__About this exercise__.
Answer these questions from the forum thread about the cichlid:
(a) Since when has the poster had the cichlid?
(b) What tank size did the poster switch from and to?
(c) What fish shares the tank with the cichlid?

# My African Cichlid has hole in the head disease!



## trahan99 (Apr 3, 2013)

I've had this cichlid since the beginning of January, and for the first couple of months, he looked fine and was swimming around and finding his own little hiding spots. By the way, I switched from a 10 gal. to a 29 gal. about 3 weeks ago. It is only a blue gourami in with him and they seem to be getting along. But, whenever I look at the gaping hole in his head, I feel worried it's going to get deeper and deeper and soon become fatal. How do you get rid of this disease? Yes, I have done research, but it didnt help me much because they had a huge checklist and I had done all of the things on it. Please help him!


----------



## MoneyMitch (Aug 3, 2009)

(Stored items)
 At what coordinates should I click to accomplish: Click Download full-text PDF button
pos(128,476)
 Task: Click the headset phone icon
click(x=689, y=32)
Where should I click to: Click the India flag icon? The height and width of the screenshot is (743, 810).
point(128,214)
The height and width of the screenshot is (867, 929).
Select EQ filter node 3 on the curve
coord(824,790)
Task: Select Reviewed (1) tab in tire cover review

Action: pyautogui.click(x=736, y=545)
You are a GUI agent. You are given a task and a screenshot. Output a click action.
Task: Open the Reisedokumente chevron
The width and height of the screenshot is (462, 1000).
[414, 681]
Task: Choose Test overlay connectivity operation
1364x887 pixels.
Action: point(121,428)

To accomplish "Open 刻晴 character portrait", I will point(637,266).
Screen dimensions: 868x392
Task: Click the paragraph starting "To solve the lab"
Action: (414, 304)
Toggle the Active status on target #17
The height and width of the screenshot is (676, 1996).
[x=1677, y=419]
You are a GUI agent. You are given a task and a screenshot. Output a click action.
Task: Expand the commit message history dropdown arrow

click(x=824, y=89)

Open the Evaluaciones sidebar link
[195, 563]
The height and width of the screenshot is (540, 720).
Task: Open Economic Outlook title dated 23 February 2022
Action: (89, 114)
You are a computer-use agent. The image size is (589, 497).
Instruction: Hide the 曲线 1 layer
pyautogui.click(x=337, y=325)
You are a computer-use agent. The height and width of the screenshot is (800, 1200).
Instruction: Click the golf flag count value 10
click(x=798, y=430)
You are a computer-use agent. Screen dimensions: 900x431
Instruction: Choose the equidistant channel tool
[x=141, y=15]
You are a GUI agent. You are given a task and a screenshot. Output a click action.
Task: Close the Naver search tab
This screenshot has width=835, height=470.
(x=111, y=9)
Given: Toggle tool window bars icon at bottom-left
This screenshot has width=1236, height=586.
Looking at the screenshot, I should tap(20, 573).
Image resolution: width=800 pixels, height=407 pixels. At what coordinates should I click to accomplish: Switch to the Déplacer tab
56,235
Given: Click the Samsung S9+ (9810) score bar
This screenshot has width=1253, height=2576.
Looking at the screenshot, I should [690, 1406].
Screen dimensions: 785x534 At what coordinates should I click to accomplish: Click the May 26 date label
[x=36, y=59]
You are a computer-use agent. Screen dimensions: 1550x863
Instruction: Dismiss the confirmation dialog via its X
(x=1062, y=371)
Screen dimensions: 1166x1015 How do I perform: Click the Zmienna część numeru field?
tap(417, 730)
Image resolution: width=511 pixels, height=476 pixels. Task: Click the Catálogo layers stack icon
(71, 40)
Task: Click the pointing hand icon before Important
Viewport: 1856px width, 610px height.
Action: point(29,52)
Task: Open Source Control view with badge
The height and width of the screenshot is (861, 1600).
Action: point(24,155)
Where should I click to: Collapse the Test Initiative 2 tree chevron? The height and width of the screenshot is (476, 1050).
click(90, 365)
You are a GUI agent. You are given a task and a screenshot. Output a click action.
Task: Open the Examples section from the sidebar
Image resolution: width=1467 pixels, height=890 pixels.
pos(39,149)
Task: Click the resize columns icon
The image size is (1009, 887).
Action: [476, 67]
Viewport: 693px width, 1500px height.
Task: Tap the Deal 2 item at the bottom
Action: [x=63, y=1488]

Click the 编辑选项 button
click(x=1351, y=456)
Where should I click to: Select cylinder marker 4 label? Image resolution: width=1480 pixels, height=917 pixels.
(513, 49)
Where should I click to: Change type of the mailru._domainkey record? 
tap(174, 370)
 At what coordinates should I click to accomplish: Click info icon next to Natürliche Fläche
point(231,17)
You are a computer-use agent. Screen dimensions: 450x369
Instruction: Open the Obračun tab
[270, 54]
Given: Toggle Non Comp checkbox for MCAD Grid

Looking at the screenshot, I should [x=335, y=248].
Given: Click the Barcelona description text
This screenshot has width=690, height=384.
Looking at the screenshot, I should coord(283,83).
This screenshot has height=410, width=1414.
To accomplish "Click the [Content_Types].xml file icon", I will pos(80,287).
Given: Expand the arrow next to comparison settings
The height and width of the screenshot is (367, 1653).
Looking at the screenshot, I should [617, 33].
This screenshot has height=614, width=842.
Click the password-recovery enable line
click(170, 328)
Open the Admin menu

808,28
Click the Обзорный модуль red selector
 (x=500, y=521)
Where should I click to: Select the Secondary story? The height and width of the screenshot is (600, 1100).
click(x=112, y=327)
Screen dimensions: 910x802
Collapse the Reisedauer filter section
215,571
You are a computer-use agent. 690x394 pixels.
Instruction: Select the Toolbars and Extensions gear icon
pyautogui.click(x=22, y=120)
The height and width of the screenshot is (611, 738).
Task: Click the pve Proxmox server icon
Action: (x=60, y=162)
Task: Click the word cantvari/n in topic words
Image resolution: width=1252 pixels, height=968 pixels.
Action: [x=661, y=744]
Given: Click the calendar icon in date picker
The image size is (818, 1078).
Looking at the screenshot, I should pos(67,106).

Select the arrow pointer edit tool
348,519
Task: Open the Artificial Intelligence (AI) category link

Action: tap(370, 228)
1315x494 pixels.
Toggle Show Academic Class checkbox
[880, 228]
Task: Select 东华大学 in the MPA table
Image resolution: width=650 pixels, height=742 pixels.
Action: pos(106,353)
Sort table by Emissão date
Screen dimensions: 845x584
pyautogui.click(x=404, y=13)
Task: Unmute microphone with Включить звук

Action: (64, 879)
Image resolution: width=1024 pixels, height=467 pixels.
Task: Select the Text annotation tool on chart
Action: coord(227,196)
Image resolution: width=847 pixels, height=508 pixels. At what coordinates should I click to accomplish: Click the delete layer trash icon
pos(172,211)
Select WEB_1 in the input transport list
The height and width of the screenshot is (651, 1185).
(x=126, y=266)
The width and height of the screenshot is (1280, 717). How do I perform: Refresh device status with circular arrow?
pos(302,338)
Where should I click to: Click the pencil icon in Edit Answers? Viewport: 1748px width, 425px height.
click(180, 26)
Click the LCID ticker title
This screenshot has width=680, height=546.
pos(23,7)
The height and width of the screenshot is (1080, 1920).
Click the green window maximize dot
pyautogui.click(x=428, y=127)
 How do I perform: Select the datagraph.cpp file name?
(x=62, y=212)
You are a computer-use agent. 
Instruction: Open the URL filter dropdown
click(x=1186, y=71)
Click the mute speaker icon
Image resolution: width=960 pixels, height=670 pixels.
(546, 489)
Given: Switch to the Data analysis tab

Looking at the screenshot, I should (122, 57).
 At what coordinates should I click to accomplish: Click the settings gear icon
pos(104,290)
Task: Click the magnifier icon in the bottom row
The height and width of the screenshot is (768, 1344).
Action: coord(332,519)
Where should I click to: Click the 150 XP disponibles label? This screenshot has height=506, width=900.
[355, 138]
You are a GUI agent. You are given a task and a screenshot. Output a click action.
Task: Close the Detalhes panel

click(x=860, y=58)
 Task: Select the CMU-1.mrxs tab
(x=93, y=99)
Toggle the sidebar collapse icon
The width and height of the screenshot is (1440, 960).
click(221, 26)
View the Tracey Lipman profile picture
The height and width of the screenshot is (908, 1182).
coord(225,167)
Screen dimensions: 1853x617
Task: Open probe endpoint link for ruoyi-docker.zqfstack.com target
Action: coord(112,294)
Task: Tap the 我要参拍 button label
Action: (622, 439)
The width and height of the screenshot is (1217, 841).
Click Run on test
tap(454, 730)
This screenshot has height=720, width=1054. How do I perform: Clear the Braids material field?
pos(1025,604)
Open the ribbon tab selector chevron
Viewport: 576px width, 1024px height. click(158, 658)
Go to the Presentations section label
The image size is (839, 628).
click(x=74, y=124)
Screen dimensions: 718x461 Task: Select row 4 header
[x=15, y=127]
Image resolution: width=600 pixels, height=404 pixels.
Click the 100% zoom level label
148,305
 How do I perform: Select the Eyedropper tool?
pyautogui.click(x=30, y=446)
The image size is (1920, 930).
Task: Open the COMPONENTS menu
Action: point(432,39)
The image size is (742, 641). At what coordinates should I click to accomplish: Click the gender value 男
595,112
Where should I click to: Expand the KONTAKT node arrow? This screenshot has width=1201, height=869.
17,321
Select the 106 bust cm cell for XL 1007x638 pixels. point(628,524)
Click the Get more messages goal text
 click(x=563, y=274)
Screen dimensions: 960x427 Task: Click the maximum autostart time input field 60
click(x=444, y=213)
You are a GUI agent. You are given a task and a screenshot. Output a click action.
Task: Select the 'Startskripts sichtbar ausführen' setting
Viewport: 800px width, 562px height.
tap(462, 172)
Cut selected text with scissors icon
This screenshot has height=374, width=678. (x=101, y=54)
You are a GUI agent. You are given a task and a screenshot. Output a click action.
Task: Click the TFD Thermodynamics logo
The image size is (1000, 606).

__Output below__.
(a) Since the beginning of January.
(b) From a 10 gal. tank to a 29 gal. tank.
(c) A blue gourami.